Schematic to summarise the processing of non-DSB clustered DNA damage. (A) A SSB, induced either directly from ionizing radiation or from cleavage of an AP site, inhibits the repair of an opposing base lesion until it itself has been repaired, thus limiting the formation of DSB. The opposing base lesion, however, impairs the repair of the SSB thus the lifetime of both lesions is increased. If the SSB encounters a replication fork then replication induced DSB could be formed. Increasing the lifetime of the base lesion increases the likelihood the base lesion will be unrepaired at replication and increases the chances of mutation induction. AP, abasic site; B, base lesion; M, mutated base; filled square, incorporated base. (B) Two opposing AP sites are rapidly cleaved to produce a DSB (unless the AP sites are within two bases in the positive direction).

Fig. 3

Schematic to show the induction of a replication induced DSB. If a cluster containing a SSB and a base lesion persists through to replication, both DSB and mutations may be induced. When the replication fork encounters the SSB it collapses, causing replication to stall (replicated strand shown in blue) with the ultimate result of a replication-induced DSB on one of the daughter chromosomes. Replication may bypass the 8-oxoG lesion by adding cytosine or mis-incorporating adenine opposite the 8-oxoG. For faithful repair, 8-oxoG would be removed from the template strand and replaced with guanine.

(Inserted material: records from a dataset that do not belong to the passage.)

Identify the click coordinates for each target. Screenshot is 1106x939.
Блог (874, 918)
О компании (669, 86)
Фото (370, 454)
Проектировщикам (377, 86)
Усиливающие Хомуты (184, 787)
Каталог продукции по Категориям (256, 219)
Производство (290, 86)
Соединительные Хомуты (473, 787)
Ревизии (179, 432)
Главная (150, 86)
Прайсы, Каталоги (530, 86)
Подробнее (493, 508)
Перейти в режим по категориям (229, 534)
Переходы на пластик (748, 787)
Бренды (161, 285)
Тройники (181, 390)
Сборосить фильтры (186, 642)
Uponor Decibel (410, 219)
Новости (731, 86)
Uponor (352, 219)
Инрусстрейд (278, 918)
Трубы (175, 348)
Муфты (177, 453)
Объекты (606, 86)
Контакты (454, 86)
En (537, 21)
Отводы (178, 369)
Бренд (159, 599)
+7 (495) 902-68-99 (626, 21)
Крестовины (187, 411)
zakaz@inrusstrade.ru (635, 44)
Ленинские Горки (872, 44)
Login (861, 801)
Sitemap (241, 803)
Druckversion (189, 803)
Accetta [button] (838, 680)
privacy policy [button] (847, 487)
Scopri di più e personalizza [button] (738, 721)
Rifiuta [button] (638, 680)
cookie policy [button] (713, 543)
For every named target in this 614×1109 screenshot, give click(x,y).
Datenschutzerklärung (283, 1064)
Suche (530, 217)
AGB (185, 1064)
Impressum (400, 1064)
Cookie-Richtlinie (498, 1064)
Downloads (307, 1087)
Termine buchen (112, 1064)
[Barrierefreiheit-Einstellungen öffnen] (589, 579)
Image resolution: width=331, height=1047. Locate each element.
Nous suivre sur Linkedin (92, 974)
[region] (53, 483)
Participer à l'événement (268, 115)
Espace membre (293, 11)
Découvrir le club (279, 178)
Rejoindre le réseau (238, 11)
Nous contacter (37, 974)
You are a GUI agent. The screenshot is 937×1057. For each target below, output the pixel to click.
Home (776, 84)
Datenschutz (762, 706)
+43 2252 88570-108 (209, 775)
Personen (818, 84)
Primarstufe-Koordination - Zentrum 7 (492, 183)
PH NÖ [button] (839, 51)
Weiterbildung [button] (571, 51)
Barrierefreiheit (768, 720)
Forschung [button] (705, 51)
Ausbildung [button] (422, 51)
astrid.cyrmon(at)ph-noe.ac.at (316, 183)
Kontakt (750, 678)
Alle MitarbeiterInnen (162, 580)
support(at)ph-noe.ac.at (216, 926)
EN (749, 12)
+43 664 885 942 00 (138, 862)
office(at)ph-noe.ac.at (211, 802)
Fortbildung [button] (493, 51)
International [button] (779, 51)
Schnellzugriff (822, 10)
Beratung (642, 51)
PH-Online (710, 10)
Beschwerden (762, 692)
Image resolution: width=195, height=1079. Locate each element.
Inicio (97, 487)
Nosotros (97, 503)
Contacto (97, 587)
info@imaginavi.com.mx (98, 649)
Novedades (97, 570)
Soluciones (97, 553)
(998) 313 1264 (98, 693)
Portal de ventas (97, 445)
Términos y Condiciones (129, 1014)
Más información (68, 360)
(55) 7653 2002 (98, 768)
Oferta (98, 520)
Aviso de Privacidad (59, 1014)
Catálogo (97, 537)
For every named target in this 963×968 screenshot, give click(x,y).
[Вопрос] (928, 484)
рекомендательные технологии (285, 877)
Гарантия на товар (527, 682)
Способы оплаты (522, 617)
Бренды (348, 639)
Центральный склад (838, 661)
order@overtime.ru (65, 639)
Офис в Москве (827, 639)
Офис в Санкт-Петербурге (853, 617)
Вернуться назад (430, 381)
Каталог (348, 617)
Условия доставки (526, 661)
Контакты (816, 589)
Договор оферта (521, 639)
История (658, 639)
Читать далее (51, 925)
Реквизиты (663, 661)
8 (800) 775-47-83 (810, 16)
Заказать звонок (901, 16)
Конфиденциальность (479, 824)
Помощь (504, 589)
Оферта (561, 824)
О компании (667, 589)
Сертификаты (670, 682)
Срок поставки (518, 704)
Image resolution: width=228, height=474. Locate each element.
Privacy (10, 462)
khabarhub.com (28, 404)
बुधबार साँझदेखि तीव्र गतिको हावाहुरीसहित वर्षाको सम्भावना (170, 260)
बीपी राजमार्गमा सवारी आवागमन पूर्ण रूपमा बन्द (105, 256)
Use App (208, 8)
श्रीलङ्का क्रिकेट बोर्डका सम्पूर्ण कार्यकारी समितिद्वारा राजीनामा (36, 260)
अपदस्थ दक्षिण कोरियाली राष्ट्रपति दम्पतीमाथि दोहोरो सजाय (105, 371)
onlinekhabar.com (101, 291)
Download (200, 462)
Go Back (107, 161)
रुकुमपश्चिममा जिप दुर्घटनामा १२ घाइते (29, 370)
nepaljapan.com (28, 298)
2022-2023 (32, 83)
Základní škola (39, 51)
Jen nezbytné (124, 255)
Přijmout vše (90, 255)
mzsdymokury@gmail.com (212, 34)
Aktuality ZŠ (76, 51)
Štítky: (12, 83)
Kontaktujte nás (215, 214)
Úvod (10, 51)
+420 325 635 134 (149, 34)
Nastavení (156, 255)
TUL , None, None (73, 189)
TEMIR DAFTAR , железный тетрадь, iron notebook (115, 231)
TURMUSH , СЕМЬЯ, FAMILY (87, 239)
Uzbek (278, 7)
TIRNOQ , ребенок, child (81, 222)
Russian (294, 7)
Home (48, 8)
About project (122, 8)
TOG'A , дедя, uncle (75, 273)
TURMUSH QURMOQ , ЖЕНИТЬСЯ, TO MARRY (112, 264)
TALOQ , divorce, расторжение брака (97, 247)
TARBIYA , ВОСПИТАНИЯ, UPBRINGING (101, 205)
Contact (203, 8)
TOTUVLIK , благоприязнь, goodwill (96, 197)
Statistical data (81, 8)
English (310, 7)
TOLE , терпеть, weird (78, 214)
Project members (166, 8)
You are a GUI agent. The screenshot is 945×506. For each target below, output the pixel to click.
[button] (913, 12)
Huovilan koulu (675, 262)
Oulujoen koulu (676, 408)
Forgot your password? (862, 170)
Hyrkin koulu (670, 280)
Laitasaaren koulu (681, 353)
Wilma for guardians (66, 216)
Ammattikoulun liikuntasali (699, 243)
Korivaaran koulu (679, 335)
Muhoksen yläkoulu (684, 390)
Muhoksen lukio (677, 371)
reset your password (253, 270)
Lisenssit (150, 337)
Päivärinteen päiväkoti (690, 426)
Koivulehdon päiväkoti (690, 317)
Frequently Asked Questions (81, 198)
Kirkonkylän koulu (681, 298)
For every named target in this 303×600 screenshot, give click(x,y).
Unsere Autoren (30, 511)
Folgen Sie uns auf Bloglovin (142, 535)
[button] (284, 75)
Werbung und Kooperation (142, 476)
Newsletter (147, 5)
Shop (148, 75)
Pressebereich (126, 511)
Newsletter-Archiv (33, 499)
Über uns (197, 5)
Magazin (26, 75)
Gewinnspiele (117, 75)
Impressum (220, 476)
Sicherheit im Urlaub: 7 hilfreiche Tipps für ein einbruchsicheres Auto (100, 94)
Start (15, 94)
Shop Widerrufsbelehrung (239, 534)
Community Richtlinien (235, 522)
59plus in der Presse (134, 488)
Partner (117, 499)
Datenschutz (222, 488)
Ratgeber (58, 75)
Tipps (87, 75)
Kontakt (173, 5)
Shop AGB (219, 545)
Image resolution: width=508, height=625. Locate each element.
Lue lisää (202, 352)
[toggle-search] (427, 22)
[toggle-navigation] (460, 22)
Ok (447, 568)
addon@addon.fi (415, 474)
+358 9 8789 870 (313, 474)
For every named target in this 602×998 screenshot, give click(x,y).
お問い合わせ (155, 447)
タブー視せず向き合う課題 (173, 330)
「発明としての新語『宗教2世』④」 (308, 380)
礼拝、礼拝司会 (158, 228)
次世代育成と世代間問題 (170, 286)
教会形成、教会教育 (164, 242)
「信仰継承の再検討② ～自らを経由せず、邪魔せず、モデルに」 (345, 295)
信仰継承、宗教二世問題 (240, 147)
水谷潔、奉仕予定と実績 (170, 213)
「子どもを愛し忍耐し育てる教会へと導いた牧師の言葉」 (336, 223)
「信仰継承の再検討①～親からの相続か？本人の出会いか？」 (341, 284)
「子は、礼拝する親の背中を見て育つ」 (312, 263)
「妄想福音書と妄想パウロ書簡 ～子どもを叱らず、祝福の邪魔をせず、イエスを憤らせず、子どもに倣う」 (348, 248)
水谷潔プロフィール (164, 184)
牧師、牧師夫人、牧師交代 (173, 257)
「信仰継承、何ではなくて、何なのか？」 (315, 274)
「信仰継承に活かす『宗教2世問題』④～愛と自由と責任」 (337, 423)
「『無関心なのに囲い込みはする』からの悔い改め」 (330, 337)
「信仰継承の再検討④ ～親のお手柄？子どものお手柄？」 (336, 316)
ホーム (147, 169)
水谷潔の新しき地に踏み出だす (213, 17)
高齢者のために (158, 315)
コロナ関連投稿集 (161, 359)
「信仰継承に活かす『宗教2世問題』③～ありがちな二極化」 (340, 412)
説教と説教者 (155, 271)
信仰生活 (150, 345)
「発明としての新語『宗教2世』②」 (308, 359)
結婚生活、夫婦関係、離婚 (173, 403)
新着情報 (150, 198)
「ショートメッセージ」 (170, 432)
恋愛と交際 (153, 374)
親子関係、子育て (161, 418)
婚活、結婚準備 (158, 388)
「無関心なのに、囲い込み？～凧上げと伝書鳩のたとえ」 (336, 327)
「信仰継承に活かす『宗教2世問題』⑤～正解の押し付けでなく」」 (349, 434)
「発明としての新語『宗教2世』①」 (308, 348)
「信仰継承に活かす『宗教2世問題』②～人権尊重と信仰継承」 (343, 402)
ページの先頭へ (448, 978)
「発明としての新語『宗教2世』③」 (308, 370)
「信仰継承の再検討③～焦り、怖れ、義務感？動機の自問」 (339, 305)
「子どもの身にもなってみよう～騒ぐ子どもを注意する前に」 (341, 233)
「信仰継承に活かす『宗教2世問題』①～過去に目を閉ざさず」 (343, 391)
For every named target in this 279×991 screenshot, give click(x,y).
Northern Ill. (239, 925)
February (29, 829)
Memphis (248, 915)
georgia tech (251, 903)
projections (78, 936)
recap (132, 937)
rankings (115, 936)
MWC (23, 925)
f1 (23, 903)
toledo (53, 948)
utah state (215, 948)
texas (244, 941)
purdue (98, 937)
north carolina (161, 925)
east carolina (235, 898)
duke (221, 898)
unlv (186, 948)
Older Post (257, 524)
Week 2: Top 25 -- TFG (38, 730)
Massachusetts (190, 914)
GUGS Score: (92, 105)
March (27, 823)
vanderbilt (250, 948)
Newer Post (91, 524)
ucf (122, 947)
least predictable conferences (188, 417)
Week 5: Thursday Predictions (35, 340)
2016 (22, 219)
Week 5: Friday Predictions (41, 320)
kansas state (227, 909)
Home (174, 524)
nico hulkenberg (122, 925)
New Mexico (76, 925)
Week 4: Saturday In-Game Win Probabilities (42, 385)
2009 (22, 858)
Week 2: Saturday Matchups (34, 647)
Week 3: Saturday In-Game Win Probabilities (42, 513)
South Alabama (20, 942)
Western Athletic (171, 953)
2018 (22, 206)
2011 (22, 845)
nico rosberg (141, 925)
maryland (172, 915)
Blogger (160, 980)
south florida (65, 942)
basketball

However, if adenine has been wrongly inserted and 8-oxoG is removed before MutYH is able to correct the wrong nucleotide, base pairing will then follow the adenine leading to a fixed GC:TA transversion. Go, 8-oxoG.

Fig. 4

Ionizing radiation can be thought of as a “friend or foe”. If normal tissue is exposed to low doses of radiation (foe) mutations could be induced leading to genetic instability and tumourigenesis. However exposure of tumour tissue to high doses of radiation (friend) can kill the tumour cells. B, base lesion.